SUPPLIED TEXT
Paper ID:1741
Title:Discriminative Metric Learning by Neighborhood Gerrymandering
Current Reviews

Submitted by Assigned_Reviewer_35

Q1: Comments to author(s). First provide a summary of the paper, and then address the following criteria: Quality, clarity, originality and significance. (For detailed reviewing guidelines, see http://nips.cc/PaperInformation/ReviewerInstructions)
The paper proposes a new approach for Mahalanobis metric learning for k-nearest neighbor (kNN) classification. The main difference from the existing work is in the way how k "nearest neighbors" are found. Instead of simply looking for the k nearest neighbors, the authors are searching for the closest k examples that also guarantee correct classification (the authors refer to it as the "gerrymandering"). They propose a greedy algorithm to find such a neighborhood. The class that results in the most compact such neighborhood is selected as a prediction. A gradient descent algorithm is used to learn a positive definite weight matrix that maximizes the proposed loss function. The experimental results show that the proposed algorithm is superior to several competing KNN algorithms.

Positives:
- the "gerrymandering" idea is interesting and seems to be novel
- the experimental results are promising

Negatives:
- the paper is not as easy to read as it could be, there are some typos in formulas (e.g., intersection is used instead of union, and such), the presentation is muddled and poorly organized (e.g., Figure 1 is explained too late and it does not provide too much of an insight as to why the approach works), appendix is referred to but not submitted
- the idea is heuristically-based and not theoretically characterized
Q2: Please summarize your review in 1-2 sentences
The paper proposes an interesting "gerrymandering" idea for kNN-like classification and a gradient descent method for Mahalanobis metric learning. On the negative side, the presentation is a weak point of the paper and the approach is not theoretically characterized.

Submitted by Assigned_Reviewer_46

Q1: Comments to author(s). First provide a summary of the paper, and then address the following criteria: Quality, clarity, originality and significance. (For detailed reviewing guidelines, see http://nips.cc/PaperInformation/ReviewerInstructions)
This paper presents a structured learning approach
to metric learning for nearest neighbour classification. The
authors develop the corresponding structured formulation and
present algorithms to solve for the (loss augmented) inference
problems. On some common datasets they outperform reasonable
baselines.

The main idea presented in this paper is to pose metric learning
as a problem where the objective should be to get good nearest
neighbour classification results. This translates into not all
points of the same class need to be close together, but for
every point just a set of \ceil{k} neighbours. The problem for
this approach becomes the inference problem, that is to search
for the offending set of nearest neighbours that flip the
prediction and are close to the point in question. The authors
present algorithms for both the inference and loss-augmented
inference problem.

This is a simple and appealing idea that, evidenced in the
experimental section, does work. The paper is well written, a
simple approach well presented and easy to follow. Some more
details could be given on the experimental part, runtime,
dependency on local minima, etc. Also, the paper will benefit
from another proof reading.

Q2: Please summarize your review in 1-2 sentences
A simple idea to learn metrics for nearest neighbour
prediction. Technical contributions for a sensible formulation
are presented and some experiments demonstrate proof-of-concept
and better performance compared to reasonable baselines.

REQUIREMENT A
Update the records from the line with "Given: Click the Relatórios bar chart icon" to the line with "coord(154,290)" by changing "Instruction" to "Step", and output only those lines with nothing else altered.
The paper reviews above and the records that follow are unrelated material.

EXCERPTED RECORDS
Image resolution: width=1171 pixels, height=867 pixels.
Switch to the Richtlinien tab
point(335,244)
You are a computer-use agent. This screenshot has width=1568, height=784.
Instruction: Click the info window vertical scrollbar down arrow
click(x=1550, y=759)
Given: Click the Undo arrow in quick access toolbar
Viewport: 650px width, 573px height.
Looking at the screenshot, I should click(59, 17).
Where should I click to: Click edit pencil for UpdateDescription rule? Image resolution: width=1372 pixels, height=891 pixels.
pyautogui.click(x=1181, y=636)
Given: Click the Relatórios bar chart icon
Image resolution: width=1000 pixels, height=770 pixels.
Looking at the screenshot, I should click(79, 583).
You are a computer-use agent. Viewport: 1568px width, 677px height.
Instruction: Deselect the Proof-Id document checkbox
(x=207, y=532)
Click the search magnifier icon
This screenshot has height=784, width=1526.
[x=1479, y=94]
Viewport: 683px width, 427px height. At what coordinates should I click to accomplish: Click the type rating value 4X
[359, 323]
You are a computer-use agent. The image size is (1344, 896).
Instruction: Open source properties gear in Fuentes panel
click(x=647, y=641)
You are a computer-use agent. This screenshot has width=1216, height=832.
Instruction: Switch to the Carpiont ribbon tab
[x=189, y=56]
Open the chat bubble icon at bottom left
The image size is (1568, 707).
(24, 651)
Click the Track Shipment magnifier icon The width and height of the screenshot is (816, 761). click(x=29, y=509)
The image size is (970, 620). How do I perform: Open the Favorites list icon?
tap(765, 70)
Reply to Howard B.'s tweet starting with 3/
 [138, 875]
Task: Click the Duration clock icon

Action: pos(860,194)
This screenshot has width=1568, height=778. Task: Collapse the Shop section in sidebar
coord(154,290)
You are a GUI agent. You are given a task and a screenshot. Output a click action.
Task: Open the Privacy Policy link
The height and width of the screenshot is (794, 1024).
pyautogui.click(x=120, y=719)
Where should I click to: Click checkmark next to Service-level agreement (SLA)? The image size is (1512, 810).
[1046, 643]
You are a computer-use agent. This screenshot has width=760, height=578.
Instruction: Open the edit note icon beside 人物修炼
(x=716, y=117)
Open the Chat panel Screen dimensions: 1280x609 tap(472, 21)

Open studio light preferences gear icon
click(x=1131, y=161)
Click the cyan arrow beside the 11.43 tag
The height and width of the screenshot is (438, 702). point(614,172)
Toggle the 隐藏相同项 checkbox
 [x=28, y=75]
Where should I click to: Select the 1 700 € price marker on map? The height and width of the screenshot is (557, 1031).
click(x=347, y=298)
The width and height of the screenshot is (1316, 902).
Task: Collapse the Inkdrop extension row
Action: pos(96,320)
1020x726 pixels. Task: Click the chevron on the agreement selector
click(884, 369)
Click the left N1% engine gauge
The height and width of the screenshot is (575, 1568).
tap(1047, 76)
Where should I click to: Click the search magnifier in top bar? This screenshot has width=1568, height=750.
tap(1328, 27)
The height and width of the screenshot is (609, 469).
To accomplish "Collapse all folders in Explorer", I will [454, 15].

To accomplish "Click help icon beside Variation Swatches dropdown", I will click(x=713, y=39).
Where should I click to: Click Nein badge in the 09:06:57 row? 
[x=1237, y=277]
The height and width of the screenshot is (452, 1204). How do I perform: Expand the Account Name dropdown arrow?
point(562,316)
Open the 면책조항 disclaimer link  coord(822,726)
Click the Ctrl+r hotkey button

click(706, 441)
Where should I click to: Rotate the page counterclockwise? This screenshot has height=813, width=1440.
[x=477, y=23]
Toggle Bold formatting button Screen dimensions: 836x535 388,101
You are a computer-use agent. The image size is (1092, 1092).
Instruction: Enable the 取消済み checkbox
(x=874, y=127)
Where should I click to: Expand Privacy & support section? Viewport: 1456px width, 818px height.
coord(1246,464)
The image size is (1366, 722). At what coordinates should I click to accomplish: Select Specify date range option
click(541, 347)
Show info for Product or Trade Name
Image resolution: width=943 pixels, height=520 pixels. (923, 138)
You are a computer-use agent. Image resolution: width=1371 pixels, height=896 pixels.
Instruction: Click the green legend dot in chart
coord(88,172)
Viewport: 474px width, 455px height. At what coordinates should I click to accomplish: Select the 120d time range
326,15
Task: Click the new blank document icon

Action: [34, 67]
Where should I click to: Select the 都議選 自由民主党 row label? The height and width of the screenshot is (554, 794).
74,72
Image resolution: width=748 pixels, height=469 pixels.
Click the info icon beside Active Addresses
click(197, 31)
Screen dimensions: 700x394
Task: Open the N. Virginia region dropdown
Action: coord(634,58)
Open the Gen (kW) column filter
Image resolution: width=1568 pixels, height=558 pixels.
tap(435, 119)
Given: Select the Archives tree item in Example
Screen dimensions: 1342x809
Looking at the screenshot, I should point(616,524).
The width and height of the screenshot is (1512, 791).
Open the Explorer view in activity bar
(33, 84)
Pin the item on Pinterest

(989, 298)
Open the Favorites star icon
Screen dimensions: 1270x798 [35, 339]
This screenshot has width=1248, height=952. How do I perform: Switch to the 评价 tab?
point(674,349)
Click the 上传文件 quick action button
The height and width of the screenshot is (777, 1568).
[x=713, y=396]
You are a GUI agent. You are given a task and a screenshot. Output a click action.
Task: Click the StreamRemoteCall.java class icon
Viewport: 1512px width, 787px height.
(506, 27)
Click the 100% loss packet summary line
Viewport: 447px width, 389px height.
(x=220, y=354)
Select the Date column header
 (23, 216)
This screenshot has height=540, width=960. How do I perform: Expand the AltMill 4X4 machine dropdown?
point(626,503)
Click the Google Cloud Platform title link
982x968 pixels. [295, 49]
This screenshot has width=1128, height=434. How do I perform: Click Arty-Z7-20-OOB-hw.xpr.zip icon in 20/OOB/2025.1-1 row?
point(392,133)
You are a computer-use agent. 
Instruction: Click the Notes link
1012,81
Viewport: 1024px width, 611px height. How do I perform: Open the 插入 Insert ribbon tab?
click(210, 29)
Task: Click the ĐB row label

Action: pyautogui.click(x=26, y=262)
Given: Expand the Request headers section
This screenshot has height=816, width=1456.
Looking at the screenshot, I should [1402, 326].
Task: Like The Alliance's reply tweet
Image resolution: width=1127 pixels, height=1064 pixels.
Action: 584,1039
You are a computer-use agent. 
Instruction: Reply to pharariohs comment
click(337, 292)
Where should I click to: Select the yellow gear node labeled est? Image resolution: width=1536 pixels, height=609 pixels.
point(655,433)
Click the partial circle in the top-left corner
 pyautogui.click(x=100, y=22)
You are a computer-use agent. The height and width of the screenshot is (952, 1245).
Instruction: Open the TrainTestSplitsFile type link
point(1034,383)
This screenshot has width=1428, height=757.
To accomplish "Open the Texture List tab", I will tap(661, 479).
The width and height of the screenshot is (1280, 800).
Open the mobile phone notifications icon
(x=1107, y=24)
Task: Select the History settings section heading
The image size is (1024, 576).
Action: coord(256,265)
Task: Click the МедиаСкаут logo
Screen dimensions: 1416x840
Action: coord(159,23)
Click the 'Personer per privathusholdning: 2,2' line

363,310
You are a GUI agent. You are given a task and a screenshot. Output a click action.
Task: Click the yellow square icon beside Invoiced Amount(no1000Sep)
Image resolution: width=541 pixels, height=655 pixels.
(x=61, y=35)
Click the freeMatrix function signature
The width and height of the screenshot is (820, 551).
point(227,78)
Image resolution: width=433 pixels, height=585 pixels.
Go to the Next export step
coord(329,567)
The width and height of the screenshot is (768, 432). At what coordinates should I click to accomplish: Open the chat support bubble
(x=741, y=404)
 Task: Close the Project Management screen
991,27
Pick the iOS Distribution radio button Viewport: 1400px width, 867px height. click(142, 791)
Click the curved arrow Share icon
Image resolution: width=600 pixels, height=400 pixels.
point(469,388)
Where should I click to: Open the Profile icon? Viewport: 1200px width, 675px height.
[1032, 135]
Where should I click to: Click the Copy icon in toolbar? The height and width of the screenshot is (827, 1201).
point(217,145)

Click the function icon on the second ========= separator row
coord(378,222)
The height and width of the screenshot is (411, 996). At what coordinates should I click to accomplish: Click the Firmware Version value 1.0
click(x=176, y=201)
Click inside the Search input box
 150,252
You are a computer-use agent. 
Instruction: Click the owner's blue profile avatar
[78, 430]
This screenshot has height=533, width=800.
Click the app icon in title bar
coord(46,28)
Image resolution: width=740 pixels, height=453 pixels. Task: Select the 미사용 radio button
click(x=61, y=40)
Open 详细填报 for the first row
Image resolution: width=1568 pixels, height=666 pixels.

REQUIREMENT B
Output the passage of the paper reviews from "The main idea" to "inference problem.", copied word for word.

PROBLEM SOLUTION A
Given: Click the Relatórios bar chart icon
Image resolution: width=1000 pixels, height=770 pixels.
Looking at the screenshot, I should click(79, 583).
You are a computer-use agent. Viewport: 1568px width, 677px height.
Step: Deselect the Proof-Id document checkbox
(x=207, y=532)
Click the search magnifier icon
This screenshot has height=784, width=1526.
[x=1479, y=94]
Viewport: 683px width, 427px height. At what coordinates should I click to accomplish: Click the type rating value 4X
[359, 323]
You are a computer-use agent. The image size is (1344, 896).
Step: Open source properties gear in Fuentes panel
click(x=647, y=641)
You are a computer-use agent. This screenshot has width=1216, height=832.
Step: Switch to the Carpiont ribbon tab
[x=189, y=56]
Open the chat bubble icon at bottom left
The image size is (1568, 707).
(24, 651)
Click the Track Shipment magnifier icon The width and height of the screenshot is (816, 761). click(x=29, y=509)
The image size is (970, 620). How do I perform: Open the Favorites list icon?
tap(765, 70)
Reply to Howard B.'s tweet starting with 3/
 [138, 875]
Task: Click the Duration clock icon

Action: pos(860,194)
This screenshot has width=1568, height=778. Task: Collapse the Shop section in sidebar
coord(154,290)

PROBLEM SOLUTION B
The main idea presented in this paper is to pose metric learning
as a problem where the objective should be to get good nearest
neighbour classification results. This translates into not all
points of the same class need to be close together, but for
every point just a set of \ceil{k} neighbours. The problem for
this approach becomes the inference problem, that is to search
for the offending set of nearest neighbours that flip the
prediction and are close to the point in question. The authors
present algorithms for both the inference and loss-augmented
inference problem.